貨幣の地位

東京にいたとき、個人情報をパソコンで入力する仕事をしている人に、その仕事の話を聞いたことがある。

どんな仕事かと聞くと、光回線の申込書がオフィスに送られて来るので、その内容をパソコンに入力して、記入漏れがあれば、申込者に電話して確認するという仕事だという。

ショッピングモールなどに特設コーナーを設けて、客を呼び止めて、その場で申込書を書いてもらい、全国からそういうものが送られてくるので処理しているのだそうだ。

忙しさはまちまちで、あまり仕事のない日もあれば、なにかのキャンペーンの時は、大量の申込書に忙殺されるらしい。

本人は、自分の仕事に興味はないようで、仕事の話を早々に切り上げて、趣味のアメフト観戦の話に移っていった。

光回線が社会に必要なものであることは理解できるが、しかし、個人情報を入力するだけの仕事は、光回線事業者にとっては必要な仕事であっても、本当に社会にとって必要な仕事であるかどうか、実感がないため、仕事に興味を持てなかったのかもしれない。

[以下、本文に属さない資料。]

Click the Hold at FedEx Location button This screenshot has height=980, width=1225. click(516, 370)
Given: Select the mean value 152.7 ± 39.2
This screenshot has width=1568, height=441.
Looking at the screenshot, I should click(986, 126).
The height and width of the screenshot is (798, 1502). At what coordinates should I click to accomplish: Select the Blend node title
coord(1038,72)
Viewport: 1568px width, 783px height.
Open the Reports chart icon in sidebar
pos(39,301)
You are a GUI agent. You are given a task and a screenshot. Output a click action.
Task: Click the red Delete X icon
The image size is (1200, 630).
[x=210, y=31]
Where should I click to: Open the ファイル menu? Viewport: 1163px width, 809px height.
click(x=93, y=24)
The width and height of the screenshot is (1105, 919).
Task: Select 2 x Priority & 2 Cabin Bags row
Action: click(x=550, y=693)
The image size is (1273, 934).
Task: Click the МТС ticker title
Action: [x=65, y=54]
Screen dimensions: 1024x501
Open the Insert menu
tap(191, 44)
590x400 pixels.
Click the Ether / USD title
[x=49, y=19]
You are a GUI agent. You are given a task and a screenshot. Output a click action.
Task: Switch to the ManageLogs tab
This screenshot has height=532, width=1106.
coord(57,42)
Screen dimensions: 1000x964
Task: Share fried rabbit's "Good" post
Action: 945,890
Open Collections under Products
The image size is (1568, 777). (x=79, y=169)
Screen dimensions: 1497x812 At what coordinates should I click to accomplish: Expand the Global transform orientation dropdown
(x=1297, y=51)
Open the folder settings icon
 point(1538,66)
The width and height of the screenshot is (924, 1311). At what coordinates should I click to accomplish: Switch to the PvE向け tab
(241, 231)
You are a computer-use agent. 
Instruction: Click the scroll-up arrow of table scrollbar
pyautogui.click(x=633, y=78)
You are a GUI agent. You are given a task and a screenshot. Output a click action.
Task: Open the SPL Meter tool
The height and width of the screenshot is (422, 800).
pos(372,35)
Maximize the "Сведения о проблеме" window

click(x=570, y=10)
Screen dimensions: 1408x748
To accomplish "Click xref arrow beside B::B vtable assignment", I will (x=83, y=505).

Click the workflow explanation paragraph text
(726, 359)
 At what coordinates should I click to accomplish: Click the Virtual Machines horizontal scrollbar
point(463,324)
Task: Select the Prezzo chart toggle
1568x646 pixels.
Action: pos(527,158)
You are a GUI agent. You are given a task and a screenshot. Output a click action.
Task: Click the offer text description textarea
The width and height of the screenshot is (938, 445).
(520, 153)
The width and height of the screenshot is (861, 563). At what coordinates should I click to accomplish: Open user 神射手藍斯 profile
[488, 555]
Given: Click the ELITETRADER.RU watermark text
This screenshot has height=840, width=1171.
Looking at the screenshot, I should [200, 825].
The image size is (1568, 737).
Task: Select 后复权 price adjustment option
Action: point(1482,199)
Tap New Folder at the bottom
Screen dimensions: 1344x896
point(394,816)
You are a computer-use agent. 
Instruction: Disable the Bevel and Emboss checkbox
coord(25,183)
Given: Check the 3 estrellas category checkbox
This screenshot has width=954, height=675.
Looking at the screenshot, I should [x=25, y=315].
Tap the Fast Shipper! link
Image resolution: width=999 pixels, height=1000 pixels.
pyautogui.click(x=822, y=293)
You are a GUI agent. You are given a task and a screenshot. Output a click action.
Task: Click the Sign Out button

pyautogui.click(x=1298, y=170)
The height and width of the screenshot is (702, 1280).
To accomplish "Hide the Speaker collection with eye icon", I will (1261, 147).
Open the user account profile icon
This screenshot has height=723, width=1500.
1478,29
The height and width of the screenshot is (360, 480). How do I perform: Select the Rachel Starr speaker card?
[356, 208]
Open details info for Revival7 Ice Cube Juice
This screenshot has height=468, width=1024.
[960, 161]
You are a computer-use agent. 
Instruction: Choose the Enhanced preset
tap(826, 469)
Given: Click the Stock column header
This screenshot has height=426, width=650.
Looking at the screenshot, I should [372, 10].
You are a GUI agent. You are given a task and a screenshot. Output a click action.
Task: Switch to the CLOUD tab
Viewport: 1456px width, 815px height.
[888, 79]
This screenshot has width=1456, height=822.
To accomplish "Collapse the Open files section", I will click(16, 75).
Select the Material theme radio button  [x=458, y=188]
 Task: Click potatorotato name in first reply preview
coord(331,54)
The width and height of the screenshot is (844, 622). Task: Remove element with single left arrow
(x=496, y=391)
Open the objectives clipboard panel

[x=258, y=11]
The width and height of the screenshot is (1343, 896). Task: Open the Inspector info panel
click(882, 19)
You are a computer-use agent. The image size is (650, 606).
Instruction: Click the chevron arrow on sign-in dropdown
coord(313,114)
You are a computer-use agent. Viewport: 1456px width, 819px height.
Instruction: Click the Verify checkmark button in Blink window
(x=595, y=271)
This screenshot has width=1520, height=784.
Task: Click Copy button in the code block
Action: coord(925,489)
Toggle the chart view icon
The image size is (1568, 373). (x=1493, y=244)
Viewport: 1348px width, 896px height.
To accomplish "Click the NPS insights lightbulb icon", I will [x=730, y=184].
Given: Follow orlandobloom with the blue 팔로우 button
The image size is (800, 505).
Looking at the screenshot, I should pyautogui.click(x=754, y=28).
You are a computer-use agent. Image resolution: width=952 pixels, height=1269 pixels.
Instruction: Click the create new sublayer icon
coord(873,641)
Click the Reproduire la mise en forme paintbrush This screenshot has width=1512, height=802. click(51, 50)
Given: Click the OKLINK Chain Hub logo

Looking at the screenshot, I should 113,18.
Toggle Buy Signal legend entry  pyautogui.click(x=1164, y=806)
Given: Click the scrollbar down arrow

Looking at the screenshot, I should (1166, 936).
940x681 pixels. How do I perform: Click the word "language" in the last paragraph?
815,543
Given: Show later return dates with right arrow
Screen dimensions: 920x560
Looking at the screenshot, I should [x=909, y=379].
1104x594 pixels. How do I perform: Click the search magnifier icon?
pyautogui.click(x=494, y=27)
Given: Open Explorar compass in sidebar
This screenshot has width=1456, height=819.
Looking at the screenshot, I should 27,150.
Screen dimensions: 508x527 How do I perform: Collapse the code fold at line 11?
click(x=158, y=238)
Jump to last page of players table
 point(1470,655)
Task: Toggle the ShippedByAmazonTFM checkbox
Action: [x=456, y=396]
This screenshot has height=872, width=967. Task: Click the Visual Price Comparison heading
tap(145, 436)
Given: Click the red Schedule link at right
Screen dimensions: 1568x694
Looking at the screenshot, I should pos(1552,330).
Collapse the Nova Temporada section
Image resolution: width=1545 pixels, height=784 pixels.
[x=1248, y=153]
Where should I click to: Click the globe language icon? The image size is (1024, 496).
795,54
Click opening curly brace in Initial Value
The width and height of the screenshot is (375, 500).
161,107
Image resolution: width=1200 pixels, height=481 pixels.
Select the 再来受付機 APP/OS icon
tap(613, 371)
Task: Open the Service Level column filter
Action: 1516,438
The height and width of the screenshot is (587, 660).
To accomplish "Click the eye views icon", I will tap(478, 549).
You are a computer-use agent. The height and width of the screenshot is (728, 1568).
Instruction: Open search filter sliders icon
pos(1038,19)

そして、その人は、自分の仕事に興味を持てないまま毎日八時間も仕事をし、その対価として給料を受け取り、生活に必要なすべてのものを買って生活している。

そうしなければ生きていくことができない。

生活や趣味のためと割り切って、企業のための冷たい労働の中へ自ら積極的に参画していかなければならない虚無のような現実しかない。

ここまで極端ではないにしても、都市の生活とは、おおむねこういったものだと思う。

そういった土壌から、自然回帰の思想、貨幣を必要としない生活や自給自足的な生活へのあこがれが生まれてくるのではないかと思う。

しかし、結局それらは現代社会の仕事が、企業経営のための道具になってしまったことへの衝動的な反動であり、仕事とはどうあるべきかという視座を欠いているために、単なる貨幣の否定という安易な道をたどりがちな気がする。

地方移住において、しばしば自給自足が語られるが、現代社会では、自給自足は不可能であると思う。
畑や水田を借りて、自分が食べる米や野菜くらいは自給自足が可能かもしれないが、肉や魚は、貨幣によって交換することがほとんどである。着るものや住むところ、ライフラインや通信機器、教育サービス等は、ほぼすべて貨幣を用いた交換で手に入れるしかない。

とはいえ、貨幣の地位を下げることはできると思う。というよりも、交換のための単なる道具という本来の役割へ戻すことが大事なのではないかと思う。

現代社会の仕事の主役は、経済と、それに主導された企業という、肉体を持たない非人間的なシステムであり、労働者は、そのシステムのための奉仕者である。

しかし、地方の仕事の主役は、個人の生活と、技能である。
野菜や米を作り、食べきれない余剰分を現金に換える。木を伐って薪にしたり、誰かのために家具にしたりしてお金に換える。先祖代々の山を手入れしながら、タケノコや松茸をとり、食べきれない分を同じく現金に換える。

生活と労働が一体になっているため、生活にはほとんどお金がかからない。そして、得たお金で、新しい道具を買い、それまでできなかった新しい仕事へ挑戦していく。
仕事と生活が一体になっているからこそ、それはまた新しい生活の始まりでもある。

お金は人生のすべてではなく、必要なものと交換し、新しい仕事をするための一道具にすぎない。

そういったところまでお金の地位を下げていく。
それが今、地域に求められていることではないだろうか。